Who was it that said something like “If you’re stupid, you should surround yourself with smart people. And, if you’re smart, you should surround yourself with smart people who disagree with you.” Other people really come up with amazing techniques to do things that I never would have thought of, even though I’m quite brilliant 😉 hah
Anyway, I realized pretty early that I am not a number guy 🙂 the letters F and D stood out pretty well in my math class, so I took to writing instead haha.
Nice piece, Wojo, with some excellent suggestions!
With respect to checkbook management and my income taxes, I always round up/down to the nearest dollar as required. Over the long run, the rounding averages out.
Also, an Excel spreadsheet is also a great tool for managing money. That’s what I use, anyway. The only drawback is you need to spend a little time so you can learn how to manipulate it. I’ve got my spreadsheet automated and tracking my household expenses in a hundred different ways. You don’t have to go to such extremes though – the good news it’s really not too hard to master at the level required to manage a simple household budget. An hour or so of playing around with it, should be enough to get most anybody to that point…
My $0.02 (after taxes),
I do like the Excel approach, and I think it works for many people. However, in my personal experience, I’ve found that people who are math-challenged with also have some difficulty in setting up an Excel sheet of any effective use. In that case, I would recommend either a pre-made Excel form, or to go with an established tool/software.

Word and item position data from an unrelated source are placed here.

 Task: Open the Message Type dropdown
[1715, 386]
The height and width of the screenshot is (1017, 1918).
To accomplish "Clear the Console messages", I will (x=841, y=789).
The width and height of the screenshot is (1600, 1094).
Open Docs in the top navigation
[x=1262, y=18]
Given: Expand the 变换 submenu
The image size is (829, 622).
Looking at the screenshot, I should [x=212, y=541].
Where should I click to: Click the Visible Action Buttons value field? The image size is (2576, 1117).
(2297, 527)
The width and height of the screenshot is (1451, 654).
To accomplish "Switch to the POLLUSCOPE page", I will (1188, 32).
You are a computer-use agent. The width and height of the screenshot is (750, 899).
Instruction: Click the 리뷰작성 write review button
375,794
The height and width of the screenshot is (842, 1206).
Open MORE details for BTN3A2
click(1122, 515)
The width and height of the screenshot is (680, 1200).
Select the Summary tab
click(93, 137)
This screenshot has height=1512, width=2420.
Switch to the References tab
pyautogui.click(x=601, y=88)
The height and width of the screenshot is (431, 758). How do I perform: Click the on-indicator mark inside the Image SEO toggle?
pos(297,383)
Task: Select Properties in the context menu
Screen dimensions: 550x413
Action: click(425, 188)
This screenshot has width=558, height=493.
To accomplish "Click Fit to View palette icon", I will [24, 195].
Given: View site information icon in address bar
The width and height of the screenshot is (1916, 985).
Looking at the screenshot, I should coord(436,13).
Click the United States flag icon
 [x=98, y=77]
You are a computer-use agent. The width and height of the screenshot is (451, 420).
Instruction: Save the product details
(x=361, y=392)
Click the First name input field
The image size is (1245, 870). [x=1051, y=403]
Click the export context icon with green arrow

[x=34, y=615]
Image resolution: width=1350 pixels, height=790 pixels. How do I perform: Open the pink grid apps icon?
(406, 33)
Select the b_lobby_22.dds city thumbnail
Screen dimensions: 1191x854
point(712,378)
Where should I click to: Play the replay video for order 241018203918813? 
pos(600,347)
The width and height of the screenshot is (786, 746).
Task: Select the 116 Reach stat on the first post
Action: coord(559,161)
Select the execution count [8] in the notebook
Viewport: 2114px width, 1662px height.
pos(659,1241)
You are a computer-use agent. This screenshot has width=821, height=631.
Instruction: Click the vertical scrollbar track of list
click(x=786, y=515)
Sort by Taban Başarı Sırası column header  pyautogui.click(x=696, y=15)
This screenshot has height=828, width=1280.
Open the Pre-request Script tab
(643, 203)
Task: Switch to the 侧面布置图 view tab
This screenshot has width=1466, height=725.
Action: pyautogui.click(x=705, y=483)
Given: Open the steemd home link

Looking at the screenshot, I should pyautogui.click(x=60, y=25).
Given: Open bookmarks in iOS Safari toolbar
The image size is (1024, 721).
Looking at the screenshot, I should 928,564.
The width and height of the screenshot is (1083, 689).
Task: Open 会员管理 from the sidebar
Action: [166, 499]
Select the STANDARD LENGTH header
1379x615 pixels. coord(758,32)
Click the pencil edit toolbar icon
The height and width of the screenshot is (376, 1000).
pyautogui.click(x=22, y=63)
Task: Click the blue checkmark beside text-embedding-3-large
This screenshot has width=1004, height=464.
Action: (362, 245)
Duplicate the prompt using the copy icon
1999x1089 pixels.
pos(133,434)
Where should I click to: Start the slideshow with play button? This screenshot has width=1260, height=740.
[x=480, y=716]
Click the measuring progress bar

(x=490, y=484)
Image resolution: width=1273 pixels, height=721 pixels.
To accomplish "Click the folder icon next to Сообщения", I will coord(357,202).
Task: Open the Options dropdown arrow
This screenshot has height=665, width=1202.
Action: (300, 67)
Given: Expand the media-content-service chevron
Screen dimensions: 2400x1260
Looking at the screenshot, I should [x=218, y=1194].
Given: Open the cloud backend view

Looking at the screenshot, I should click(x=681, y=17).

Like you said though – you can make it as simple or complex as you want and it’s fully customizable, and I do advocate simplicity in finance.
I’m all about the personal finance software. Put in your income and expenses, and let program do your math for you. Create graphs and reports and see things visually. It’s a great help.
I’m a very visual person, so I’m glad someone made the point. I love flashy graphics, good-looking charts, and well-designed websites. The right use of color and emphasis can make it or break it for me.
All of the above might seem like superficial stuff to many, but when you’re trying to have your personal finance software communicate an important point to you, like how much money you have to spend for the month, or how your net worth is doing over the last year, clarity and the right emphasis are key, in my opinion. And the successful tools do it well.
Wojo – Cool title, and nice tips. I think the main number to know is the rule of 72 and stick on the upward and forward path to wealth creation!
If we have the right process, it’s just a matter of time when we all become rich!
See you over at FS one day.
I’ve never been good at math, but I’ve found that good organization and a calculator is all I really need to keep track of my money. I use an Excel spreadsheet, online banking, and I keep the register in my checkbook balanced at all times, even though I hardly ever write checks. All the math I ever use to manage my money, I learned in first grade.
I guess it would be more complicated if I had investment portfolios to keep track of, but I’m not there yet.
You’re right, Gillian–a lot of the math we use for money is basic. From my own personal experience, I’ve found that people who aren’t good with numbers can still largely do the math–but it’s the concepts and relationships between things they have a hard time grasping.
Just found your site for the first time and like what I see.
For the most part I enjoy working with numbers, but I can definitely sympathize with those who do not. I believe these are all excellent suggestions; there’s no reason why issues with math should affect our financial lives, as you’ve shown.
I really like the one about rounding expenses up and income down. This also seems like it’d be a really good way to create more savings in a budget without even realizing it.
Glad you stopped by, Blake.
Rounding up is an age-old trick that I can’t take credit for, but it’s especially good if you like working with round numbers because you can even round up to the nearest $10 or even $100 for some things and save a ton of money!